What is needed
Please retype the part of the entries below that opens with the line containing "width=909. click(384, 205)" and closes with the line containing "Click the small", keeping both of those lines.

Exercise materials
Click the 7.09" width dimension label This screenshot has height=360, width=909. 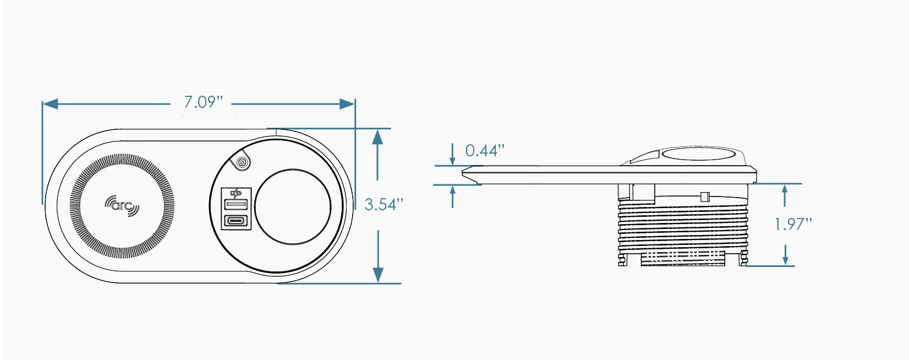click(203, 102)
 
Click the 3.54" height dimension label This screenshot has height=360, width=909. click(384, 205)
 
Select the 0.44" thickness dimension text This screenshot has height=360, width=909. click(485, 150)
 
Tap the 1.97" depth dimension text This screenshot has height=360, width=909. click(793, 224)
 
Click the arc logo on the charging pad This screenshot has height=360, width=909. click(122, 205)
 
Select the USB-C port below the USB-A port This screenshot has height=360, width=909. click(236, 221)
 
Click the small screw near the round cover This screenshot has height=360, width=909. click(240, 163)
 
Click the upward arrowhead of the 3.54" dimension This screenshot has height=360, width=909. click(377, 137)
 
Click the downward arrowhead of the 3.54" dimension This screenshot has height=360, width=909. click(378, 275)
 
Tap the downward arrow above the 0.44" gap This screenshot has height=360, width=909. click(452, 160)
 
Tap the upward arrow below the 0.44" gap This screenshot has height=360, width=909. click(452, 190)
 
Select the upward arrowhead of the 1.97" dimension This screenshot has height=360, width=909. click(785, 189)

Result of the exercise
Click the 3.54" height dimension label This screenshot has height=360, width=909. click(384, 205)
 
Select the 0.44" thickness dimension text This screenshot has height=360, width=909. click(485, 150)
 
Tap the 1.97" depth dimension text This screenshot has height=360, width=909. click(793, 224)
 
Click the arc logo on the charging pad This screenshot has height=360, width=909. click(122, 205)
 
Select the USB-C port below the USB-A port This screenshot has height=360, width=909. click(236, 221)
 
Click the small screw near the round cover This screenshot has height=360, width=909. click(240, 163)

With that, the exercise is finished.